Work to complete =
The records below must be output exactly, with no images carried over.

━━━━━ Input data ━━━━━

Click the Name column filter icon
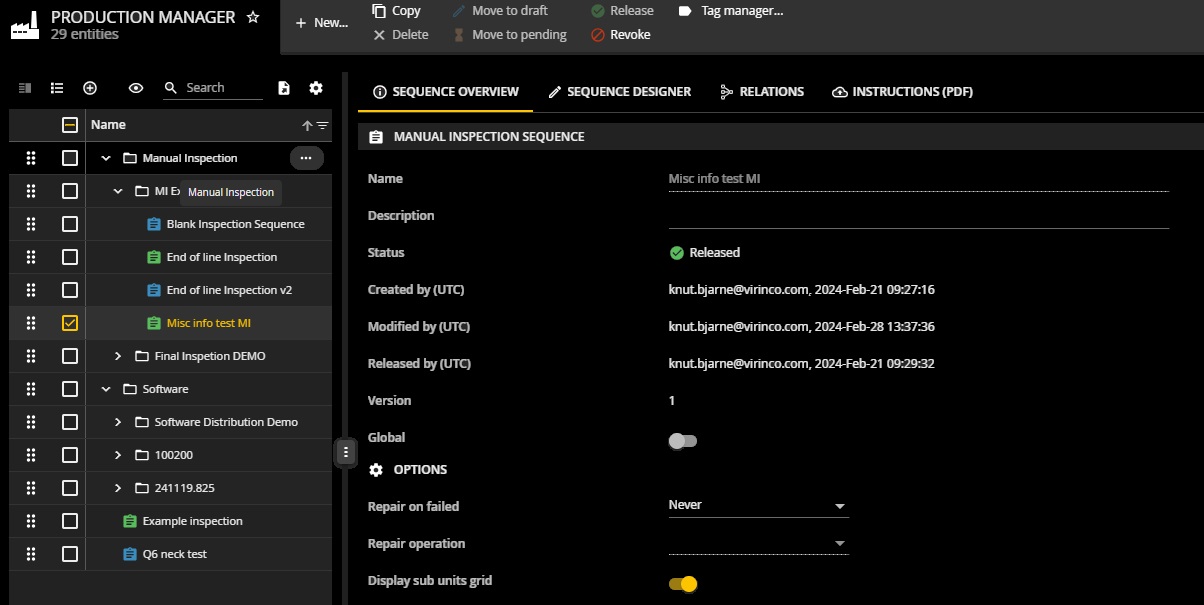This screenshot has height=605, width=1204. 323,126
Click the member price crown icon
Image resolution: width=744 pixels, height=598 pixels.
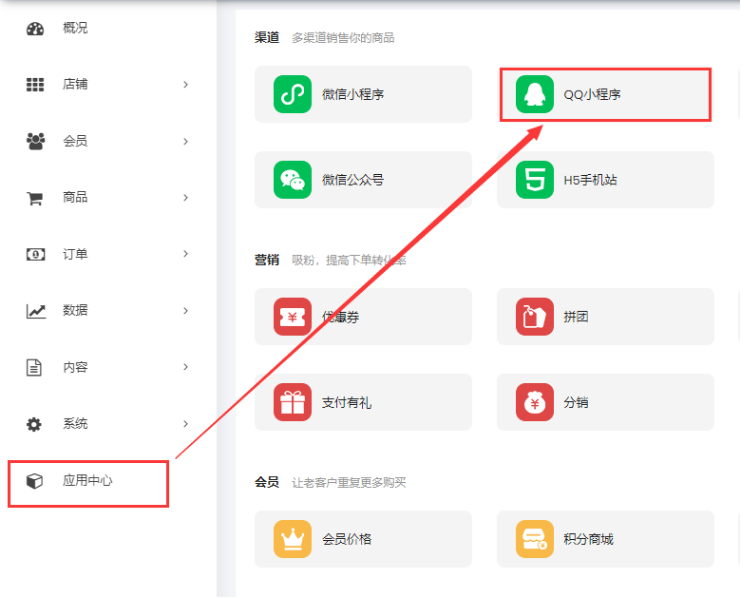click(293, 539)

━━━━━

Response area =
Click the Name column filter icon
This screenshot has height=605, width=1204. 323,126
Click the member price crown icon
Image resolution: width=744 pixels, height=598 pixels.
click(293, 539)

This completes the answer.